De Jezus, die opgroeide in Gelderland, legt uit dat de geschiedenis van slavernij in Nederland meestal wordt gelinkt aan grote havensteden zoals Amsterdam, van waaruit de slavenhandel plaatsvond. Maar ook oostelijke provincies als Gelderland en Overijssel kwamen in aanraking met slavernij: ‘Dat is precies wat dit project probeert te demonstreren: de sporen van slavernij zijn overal, maar je ziet ze gemakkelijk over het hoofd.’
‘De sporen van slavernij zijn overal, maar je ziet ze gemakkelijk over het hoofd’
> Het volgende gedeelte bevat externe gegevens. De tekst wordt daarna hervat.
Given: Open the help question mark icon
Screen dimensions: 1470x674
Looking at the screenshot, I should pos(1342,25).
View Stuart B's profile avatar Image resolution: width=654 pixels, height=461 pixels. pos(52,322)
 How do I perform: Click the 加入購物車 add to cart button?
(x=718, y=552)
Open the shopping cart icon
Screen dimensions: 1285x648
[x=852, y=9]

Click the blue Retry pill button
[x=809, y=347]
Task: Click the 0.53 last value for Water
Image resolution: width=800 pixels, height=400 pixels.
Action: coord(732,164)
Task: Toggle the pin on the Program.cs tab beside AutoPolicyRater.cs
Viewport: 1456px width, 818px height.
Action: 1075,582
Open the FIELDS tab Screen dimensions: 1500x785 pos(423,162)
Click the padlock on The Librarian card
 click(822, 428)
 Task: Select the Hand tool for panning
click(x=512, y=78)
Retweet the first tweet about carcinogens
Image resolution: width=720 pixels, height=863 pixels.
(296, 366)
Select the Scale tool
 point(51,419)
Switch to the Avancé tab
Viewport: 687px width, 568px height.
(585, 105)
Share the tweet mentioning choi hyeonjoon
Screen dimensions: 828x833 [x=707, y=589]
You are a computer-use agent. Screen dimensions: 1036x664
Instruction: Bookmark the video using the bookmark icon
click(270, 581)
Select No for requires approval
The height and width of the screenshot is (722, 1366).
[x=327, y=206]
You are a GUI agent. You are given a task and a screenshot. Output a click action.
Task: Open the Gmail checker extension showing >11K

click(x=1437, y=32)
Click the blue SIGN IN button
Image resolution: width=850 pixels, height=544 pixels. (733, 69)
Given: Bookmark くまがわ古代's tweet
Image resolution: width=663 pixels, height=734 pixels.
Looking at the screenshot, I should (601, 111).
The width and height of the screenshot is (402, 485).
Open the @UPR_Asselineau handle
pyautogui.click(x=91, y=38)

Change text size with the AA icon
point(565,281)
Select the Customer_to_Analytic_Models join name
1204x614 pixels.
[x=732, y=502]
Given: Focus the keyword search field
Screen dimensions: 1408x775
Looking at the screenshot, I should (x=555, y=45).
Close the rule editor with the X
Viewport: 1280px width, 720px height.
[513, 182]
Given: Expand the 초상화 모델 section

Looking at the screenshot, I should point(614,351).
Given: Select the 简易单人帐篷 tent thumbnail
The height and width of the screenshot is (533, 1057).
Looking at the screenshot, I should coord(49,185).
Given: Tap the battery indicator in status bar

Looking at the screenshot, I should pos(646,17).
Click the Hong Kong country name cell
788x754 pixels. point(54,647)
Ze herinnert zich een bezoek aan kasteel Cannenburch in Vaassen: ‘Daar hing een enórm schilderij van een prachtige witte dame in een heel mooie jurk. Maar als je wat beter kijkt, zie je dat zij niet alleen op het schilderij staat. In haar schaduw staat een zwart jongetje, dat je nauwelijks kunt zien omdat de vrouw zo veel plek inneemt. Als ik in m’n eentje het kasteel had bezocht, had ik hem waarschijnlijk niet opgemerkt.’
Voor De Jezus is de onzichtbare geschiedenis van zwarte mensen in de schaduw van witte mensen een terugkerend thema tijdens haar stage. ‘Een heleboel rijke families in Gelderland hadden slaven. Van sommigen weten we hun namen, zoals Quaco of Anna, maar regelmatig – zoals bij het jongetje van het schilderij – weten we zelfs dat niet. Ons project draait erom mensen zoals die jongen hun identiteit terug te geven.’
Keti Koti: Verbroken ketenen
Het einde van de slavernij wordt in Nederland jaarlijks herdacht op 1 juli. De naam Keti Koti betekent ‘verbroken ketenen’ en verwijst naar 1 juli 1863, de dag dat de ketenen (keti) van de tot slaaf gemaakte Afrikanen verbroken werden (koti) in Curaçao en Suriname.
Voor De Jezus is Keti Koti niet enkel een droevige herdenkingsdag: ‘Het is een emotionele dag, maar bovenal is het een viering. Voor mij gaat Keti Koti om het vieren van de vrijheid van al die mensen die in gevangenschap werden gehouden.’
In Nederland wordt al een paar jaar gediscussieerd over het uitroepen van Keti Koti tot een nationale feestdag. De Jezus is een voorstander: ‘Voor mij is Keti Koti al lang een nationale feestdag. We hebben allerlei feestdagen die voor mensen weinig meer betekenen dan een vrije dag, terwijl Keti Koti is verbonden met allerlei vieringen. Als je er een nationale feestdag van maakt, kan iedereen daar ook naar toe. Denk aan de grote herdenking in Amsterdam.’
De precieze oorsprong van Keti Koti is onduidelijk, maar met name in de hoofdstad is 1 juli een kleurrijke viering van identiteit. ‘Toen mijn vader met zijn familie aankwam in Nederland, draaide alles om Nederlands worden’, zegt De Jezus. ‘Keti Koti is een manier om een cultuur en identiteit te laten zien die lange tijd door de slavernij werden onderdrukt.’
Maar Keti Koti gaat voor De Jezus ook over erkenning: ‘Slavernij heeft bestaan, dat deel van de geschiedenis kun je niet wegpoetsen.’
De tentoonstelling in het Erasmusgebouw loopt tot 15 september.